Forum: GNU Radio Thread scheduling for high-sensitivity, high-resolution FFTs

Announcement (2017-05-07): www.ruby-forum.com is now read-only since I unfortunately do not have the time to support and maintain the forum any more. Please see rubyonrails.org/community and ruby-lang.org/en/community for other Rails- und Ruby-related community platforms.
Marcus D. Leech (Guest)
on 2009-01-07 01:59
(Received via mailing list)
Let's say, for the sake of interesting discussion, that I have access to
a beastly multi-CPU 'puter, perhaps based on the
  latest Xeon 7460 series CPUs, and a quad-socket server, giving me 24
CPUs, and 48 threads.

I'm interested in wideband, high-sensitivity, high-resolution
spectroscopy.

I envisage a scheme where one thread gathers an FFT-frame worth of data
(let's say from an USRP2), and doles it out to one
  of a number of other threads that are doing FFTs on these frames of
data.  All the outputs of the FFT threads are averaged
  together to produce a result that is then time averaged.
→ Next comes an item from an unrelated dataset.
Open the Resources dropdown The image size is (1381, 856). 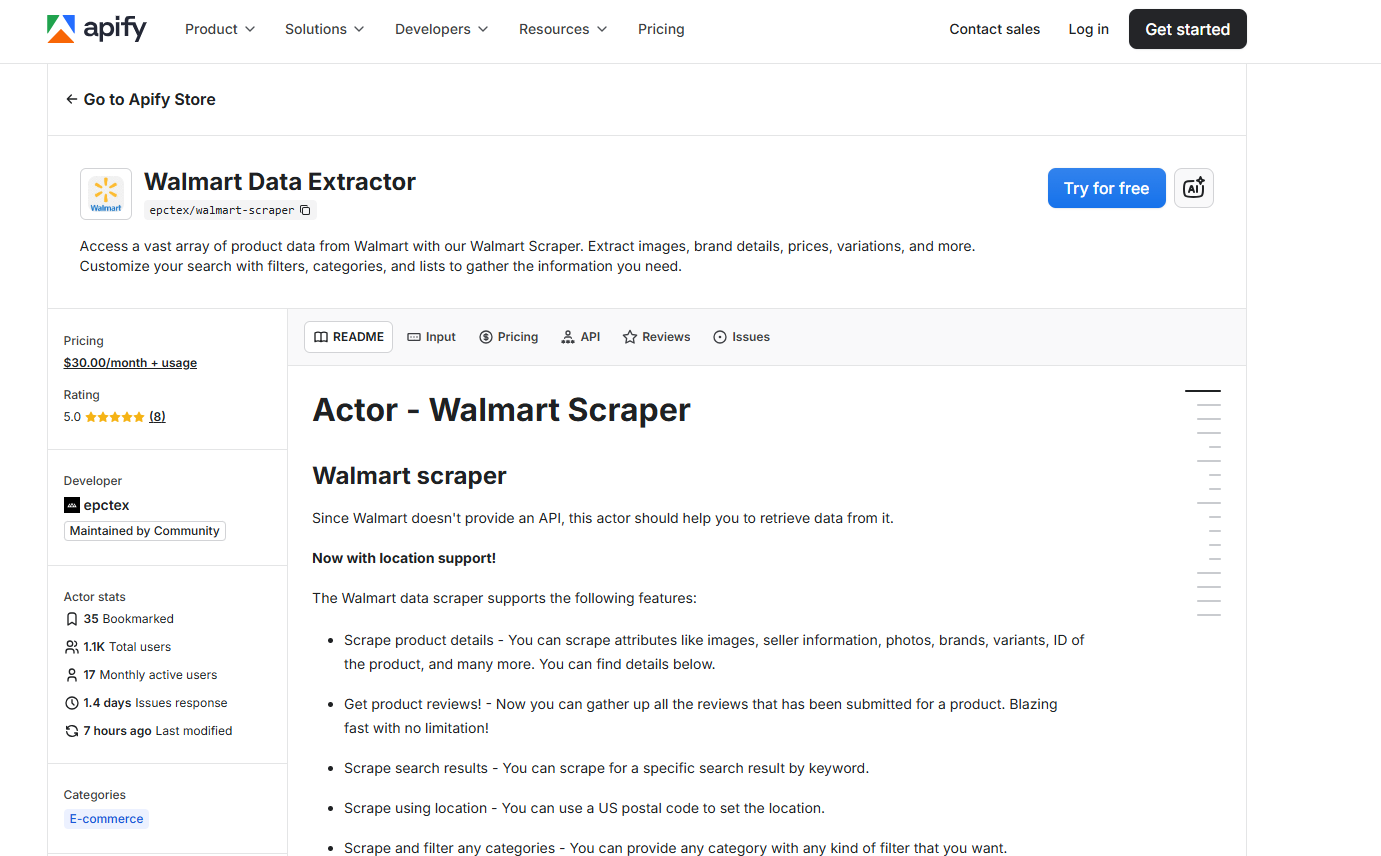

The existing FFT display schemes in Gnu Radio use a "keep-one-in-n"
scheme for the FFTs, which means that sensitivity
  is necessarily lost, due to the spectrum being under-sampled in the
time domain.

Is there existing plumbing to be able to try this sort of thing? [On a
smaller scale--I don't actually have such a monster server
  at my disposal at the moment!!].


--
Marcus L.
Principal Investigator, Shirleys Bay Radio Astronomy Consortium
http://www.sbrac.org
Eric B. (Guest)
on 2009-01-07 04:47
(Received via mailing list)
On Tue, Jan 06, 2009 at 06:58:47PM -0500, Marcus D. Leech wrote:
> data.  All the outputs of the FFT threads are averaged
>
Is this an SMP machine, or a cluster?

If SMP, it'll "just work".  If it's a cluster, you'll need to figure
out how to partition separate instantiations of GR on each node.

Eric
Marcus D. Leech (Guest)
on 2009-01-07 06:21
(Received via mailing list)
Eric B. wrote:
>
>
> Is this an SMP machine, or a cluster?
>
> If SMP, it'll "just work".  If it's a cluster, you'll need to figure
> out how to partition separate instantiations of GR on each node.
>
> Eric
>
>
SMP.

Describe how it'll "just work"??

Maybe I haven't looked at all the blocks carefully enough, but I can't
immediately see how to do this.

I basically want a "distributor" block that distributes FFT input frames
to multiple instances of an FFT computation,
  across multiple threads, and have the results of the separate FFTs
synchronized.



--
Marcus L.
Principal Investigator, Shirleys Bay Radio Astronomy Consortium
http://www.sbrac.org
Eric B. (Guest)
on 2009-01-07 07:39
(Received via mailing list)
On Tue, Jan 06, 2009 at 11:20:48PM -0500, Marcus D. Leech wrote:
> SMP.
>
> Describe how it'll "just work"??
>
> Maybe I haven't looked at all the blocks carefully enough, but I can't
> immediately see how to do this.
>
> I basically want a "distributor" block that distributes FFT input frames
> to multiple instances of an FFT computation,
>   across multiple threads, and have the results of the separate FFTs
> synchronized.

Sounds good.  Sorry,  I misunderstood your goal.
(I'm working on the guts of FFTW now and have FFT on the brain...)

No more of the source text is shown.